Mike: yeah, what you doing?


Grace: Was trying to eat but I couldn't Wanna come over? I'm lonely


I meant what I said , I was actually really lonely and I felt I needed a little company. I heard a small knock on my window, Mike already knew my mum, if he came through the front door all hell would have broken loose. I opened the window as quiet as possibly, so my mum wouldn't wake up. He sat down beside me trying to start a conversation but we both seemed lost. Mike looked at me the way I had never seen him look at someone before so I was really struggling to tell how he was feeling. He's eyes ignited light that I felt only I would be able to see.''You know Ani wouldn't forgive me if I never tell you how I felt'' he said snapping me out of my thoughts and putting me on a tough sport.
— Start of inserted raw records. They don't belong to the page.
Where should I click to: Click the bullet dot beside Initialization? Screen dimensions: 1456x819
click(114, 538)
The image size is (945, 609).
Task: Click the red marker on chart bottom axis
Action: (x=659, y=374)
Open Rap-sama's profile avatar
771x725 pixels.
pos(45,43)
We were friends, at least that's what I told myself, ever since I knew he was Annika's cousin I stopped myself for feeling anything possible. I'm good at hiding my feelings it became part of me living with six siblings, parents that never understood us and so many financial crisis. I sat there all clouded in my thoughts leaving him to keep questioning himself. ''The friendships gonna be awkward now isn't is'' he asked looking so worried.'' Look from what I know people say things they don't want to or mean when they feel weak and maybe now's not the right time'' I said with the little confidence I had left. ''I think it's better I leave'' he got up and was about to make he's way out when I did something I never expected. Our lips slowly merged together and they began to move in sync, he tasted just like I had imagined the first day I saw him. I pulled away because I felt I was using him as a rebound, what would Ani think, would she be okay with this. He still looked a little down and then he left without even looking a me. The loneliness came upon me again like a cloud covering the sky, I felt I had nothing left but I was a fighter and I had to make things right. I sent him a text because that's way easier than talking to him in personGrace: I'm really sorry if that didn't make you comfortable and I don't want any of us to do what we're not ready for.I felt i was saying rubbish but what more could I say.Mike:It's fine


One thing I noticed about we humans is that we get really fragile when we feel vulnerable  but I didn't expect him not to even look at me after all he started the conversation.

I wanted to give him a serious come back because usually saying its fine is never fine, why would he say that to me,have I really destroys everything. The night was really cold it made me realize how messed up my life was and how I had forgotten about my friends back at home.